A drop of nearly $40 billion, or 25.5%, in net farm income was predicted in the 2024 Farm Sector Income Forecast, driven largely by climbing production costs and declining crop prices. Farm income is expected to drop from $155 billion in 2023 to $116 billion this year. This steep decline comes after record-high farm income level of $185.5 billion in 2022.
Expenses
Production expenses are expected to increase by $16.7 billion, or 4%, from 2023 to a total of $455 billion. This year will be the sixth year in a row where production costs increased and the fourth year in a row where it reached a record high, according to an American Farm Bureau Federation’s Market Intel analysis of the USDA report.
Production costs are expected to be up in nearly every category; however, one bright spot is the cost of fuel is expected to drop relative to prices in 2023.
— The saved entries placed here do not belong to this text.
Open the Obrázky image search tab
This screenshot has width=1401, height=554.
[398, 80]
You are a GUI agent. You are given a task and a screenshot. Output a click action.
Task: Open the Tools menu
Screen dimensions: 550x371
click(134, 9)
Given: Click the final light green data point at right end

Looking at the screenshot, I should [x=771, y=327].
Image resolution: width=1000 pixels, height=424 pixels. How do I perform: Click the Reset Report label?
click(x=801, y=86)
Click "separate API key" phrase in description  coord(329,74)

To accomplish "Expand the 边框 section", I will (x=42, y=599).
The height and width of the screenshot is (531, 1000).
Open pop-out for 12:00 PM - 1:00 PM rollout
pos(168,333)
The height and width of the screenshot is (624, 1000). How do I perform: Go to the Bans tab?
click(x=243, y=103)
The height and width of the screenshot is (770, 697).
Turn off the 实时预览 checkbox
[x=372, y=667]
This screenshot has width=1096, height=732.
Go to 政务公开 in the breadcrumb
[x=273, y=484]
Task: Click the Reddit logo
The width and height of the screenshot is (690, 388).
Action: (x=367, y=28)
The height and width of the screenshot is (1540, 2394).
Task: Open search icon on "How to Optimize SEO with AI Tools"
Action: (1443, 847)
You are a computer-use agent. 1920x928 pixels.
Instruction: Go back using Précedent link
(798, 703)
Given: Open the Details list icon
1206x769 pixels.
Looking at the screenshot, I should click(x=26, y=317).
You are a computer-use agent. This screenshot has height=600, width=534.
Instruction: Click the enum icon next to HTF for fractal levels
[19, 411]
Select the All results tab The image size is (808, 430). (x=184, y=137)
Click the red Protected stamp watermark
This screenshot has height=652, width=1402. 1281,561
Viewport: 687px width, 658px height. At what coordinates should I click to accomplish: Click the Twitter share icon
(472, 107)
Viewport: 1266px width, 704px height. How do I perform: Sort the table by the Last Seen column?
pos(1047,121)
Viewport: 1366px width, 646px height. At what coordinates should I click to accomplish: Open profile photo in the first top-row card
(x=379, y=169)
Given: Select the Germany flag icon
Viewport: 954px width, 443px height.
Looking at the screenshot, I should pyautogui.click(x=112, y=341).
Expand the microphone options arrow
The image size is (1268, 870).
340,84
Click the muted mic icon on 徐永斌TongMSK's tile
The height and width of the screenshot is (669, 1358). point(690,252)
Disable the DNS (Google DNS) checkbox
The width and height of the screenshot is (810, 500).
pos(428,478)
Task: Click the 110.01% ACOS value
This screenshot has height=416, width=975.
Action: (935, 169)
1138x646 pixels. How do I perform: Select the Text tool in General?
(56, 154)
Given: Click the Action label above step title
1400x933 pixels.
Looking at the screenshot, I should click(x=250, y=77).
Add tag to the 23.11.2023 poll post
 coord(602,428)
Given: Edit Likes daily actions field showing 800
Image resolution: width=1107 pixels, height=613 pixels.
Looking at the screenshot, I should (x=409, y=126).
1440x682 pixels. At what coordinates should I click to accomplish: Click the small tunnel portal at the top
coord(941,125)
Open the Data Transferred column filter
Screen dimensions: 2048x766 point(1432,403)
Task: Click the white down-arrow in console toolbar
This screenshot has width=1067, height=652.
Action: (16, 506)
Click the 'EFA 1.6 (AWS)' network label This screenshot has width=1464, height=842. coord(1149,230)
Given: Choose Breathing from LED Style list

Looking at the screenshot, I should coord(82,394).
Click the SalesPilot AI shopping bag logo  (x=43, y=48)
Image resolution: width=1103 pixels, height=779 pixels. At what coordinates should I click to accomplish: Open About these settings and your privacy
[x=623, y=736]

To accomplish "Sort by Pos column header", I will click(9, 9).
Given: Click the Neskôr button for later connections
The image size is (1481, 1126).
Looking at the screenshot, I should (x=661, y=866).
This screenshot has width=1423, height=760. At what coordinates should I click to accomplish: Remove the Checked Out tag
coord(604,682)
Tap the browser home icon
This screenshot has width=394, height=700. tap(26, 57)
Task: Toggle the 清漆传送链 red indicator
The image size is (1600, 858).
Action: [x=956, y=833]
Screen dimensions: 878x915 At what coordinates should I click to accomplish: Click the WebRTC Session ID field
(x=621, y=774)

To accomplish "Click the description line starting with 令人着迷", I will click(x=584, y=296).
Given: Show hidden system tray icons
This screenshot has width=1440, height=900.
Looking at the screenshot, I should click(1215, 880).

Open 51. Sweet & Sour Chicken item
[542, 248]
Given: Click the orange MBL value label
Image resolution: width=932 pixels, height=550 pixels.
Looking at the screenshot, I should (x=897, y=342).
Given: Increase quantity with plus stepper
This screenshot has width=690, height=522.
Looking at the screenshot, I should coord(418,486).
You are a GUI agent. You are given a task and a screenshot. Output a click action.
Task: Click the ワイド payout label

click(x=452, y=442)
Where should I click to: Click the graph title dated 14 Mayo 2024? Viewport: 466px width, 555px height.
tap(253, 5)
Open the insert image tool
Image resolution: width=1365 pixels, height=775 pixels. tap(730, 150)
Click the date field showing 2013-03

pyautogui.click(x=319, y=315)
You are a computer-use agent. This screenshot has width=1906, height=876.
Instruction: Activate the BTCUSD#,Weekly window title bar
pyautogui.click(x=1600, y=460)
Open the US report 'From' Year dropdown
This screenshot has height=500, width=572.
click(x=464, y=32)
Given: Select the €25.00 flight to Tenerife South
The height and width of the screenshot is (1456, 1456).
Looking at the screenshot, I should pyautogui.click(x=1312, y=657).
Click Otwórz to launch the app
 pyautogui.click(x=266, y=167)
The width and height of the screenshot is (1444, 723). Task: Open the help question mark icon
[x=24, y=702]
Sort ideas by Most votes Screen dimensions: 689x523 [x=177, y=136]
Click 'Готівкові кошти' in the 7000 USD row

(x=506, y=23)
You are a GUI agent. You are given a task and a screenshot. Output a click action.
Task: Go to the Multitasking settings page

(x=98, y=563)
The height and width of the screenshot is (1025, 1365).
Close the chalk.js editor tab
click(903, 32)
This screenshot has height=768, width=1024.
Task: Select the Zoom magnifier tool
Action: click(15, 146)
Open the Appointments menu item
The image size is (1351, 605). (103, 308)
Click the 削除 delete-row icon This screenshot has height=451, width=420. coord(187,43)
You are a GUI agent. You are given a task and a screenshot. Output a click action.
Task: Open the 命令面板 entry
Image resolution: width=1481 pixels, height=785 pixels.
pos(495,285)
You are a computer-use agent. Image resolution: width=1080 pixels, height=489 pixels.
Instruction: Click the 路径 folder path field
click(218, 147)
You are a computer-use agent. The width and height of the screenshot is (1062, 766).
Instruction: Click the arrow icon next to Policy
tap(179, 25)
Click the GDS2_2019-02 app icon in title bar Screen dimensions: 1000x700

Daniel Munch, an American Farm Bureau economist, said in the Market Intel report that the rising production costs left many farmers feeling exposed last year and “beyond to the limitations of farm programs that are focused on fixed reference prices, or slowly adjusting price and revenue histories, which are among the issues up for discussion in the current farm bill debate.”
Income
Cash receipts for crops and livestock are anticipated to drop $21 billion from $507 billion in 2023 to $486 billion in 2024.
Crop receipts will make up $16.7 billion, or 6%, of the decline. Corn receipts will see the biggest decline, reaching a three-year low. Corn will drop as much as $11.3 billion or 14%. Other crops that will see significant decreases include soybeans, falling $6 billion (10%), and hay, falling $800 billion (8.3%).
Livestock will also see a decline in cash receipts, however not to the same degree as crops. All animal products will see a drop of $4.6 billion, or 1.8%.
Government payments to farmers dropped by $1.9 billion, or 16%, from 2023 to 2024. This year will mark the fourth consecutive year of decreasing payments to farmers since the peak during the COVID-19 pandemic in 2020 and the lowest year since 2014.
Ad Hoc and supplemental program payments, which include payments from the Emergency Relief Program, Quality Loss Adjustment program and farm bill-designate disaster relief programs, are expected to drop from $6.54 billion to $5.84 billion, or 11%. Commodity insurance indemnities will also see a slight reduction, according to the report.
With such a significant drop in net farm income expected, the next farm bill has become even more important for the future of the U.S. farm economy, Munch said.
“Farmers and ranchers will have a resounding voice, as they should, in the formulation of vital legislation such as the farm bill, which can either complicate or streamline their ability to contribute to a reliable and resilient U.S. food supply,” Munch said.
Farmer sentiment down
Similarly, Purdue University’s most recent Ag Economy Barometer report, released on Feb. 6, found that farmer sentiment took a downturn after the start of the year.
According to the Barometer, which is a nationwide measure of the health of the U.S. agricultural economy, producers were feeling optimistic at the year’s end, but that changed as the realities of the new year set in, which included lower prices for crops and livestock, and consequently, lower farm income.
Historically, producers have been more concerned about higher input costs. But for the first time, the percentage of producers choosing lower crop and livestock prices as their biggest concern matched the percentage of those who chose higher input costs.
“This alignment indicates that U.S. farmers are worried about a possible cost/price squeeze leading to lower farm incomes,” Purdue’s report stated.